I have a friend that was a surrogate for a couple. The couple changed their minds and wanted the surrogate to abort. The surrogate refused because she was personally against abortion but the law FORCED her to have an abortion. That is completely outrageous.

If this really happened, I agree it's outrageous, but it has nothing to do w/ my post.

There should always be a clause in the contract about what to do if any of the parties change their mind. If the bio couple wants to back out and the surrogate does not want to abort, she (the surrogate) should be responsible for the child.
 

My point is entering into a contract that forces a woman to have a baby or have an abortion is imho illegal and not valid.

If you are going to use a surrogate, there is a human element of risk.
 
Please see the link in #243. That right is based on a SCOTUS decision. What SCOTUS grants, SCOTUS can take away.

Correct. And the activists that remove people's individual rights can enjoy their own rights, until they're gone.:2wave:
 
My point is entering into a contract that forces a woman to have a baby or have an abortion is imho illegal and not valid.

If you are going to use a surrogate, there is a human element of risk.

Yes that is illegal and does not happen
 
Yes that is illegal and does not happen

There are cases that could be brought up to the Supreme Court regarding this subject matter.

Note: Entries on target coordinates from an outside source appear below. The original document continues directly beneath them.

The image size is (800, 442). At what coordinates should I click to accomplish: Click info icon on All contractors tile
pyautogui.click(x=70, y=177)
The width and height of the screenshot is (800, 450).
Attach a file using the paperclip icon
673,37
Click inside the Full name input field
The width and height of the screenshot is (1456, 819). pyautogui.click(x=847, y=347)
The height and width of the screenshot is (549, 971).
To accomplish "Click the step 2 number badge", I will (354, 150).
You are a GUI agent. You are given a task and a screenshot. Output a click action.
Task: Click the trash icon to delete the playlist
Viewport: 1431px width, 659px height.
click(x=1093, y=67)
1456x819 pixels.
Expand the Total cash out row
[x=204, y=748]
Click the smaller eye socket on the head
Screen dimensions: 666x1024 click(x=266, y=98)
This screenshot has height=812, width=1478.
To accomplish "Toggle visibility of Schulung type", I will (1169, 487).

My point is, you cannot force someone to have an abortion. You cannot force someone to give birth. That is the constitutional right of the individual.

It woul
 
My point is entering into a contract that forces a woman to have a baby or have an abortion is imho illegal and not valid.

If you are going to use a surrogate, there is a human element of risk.

I have to wonder if she was forced to have an abortion.

MY guess is that she felt forced because she was unwilling to accept the civil consequences of breaking her contract.

If that is the case, she should not have signed the contract unless she was willing to accept the consequences of breaking it.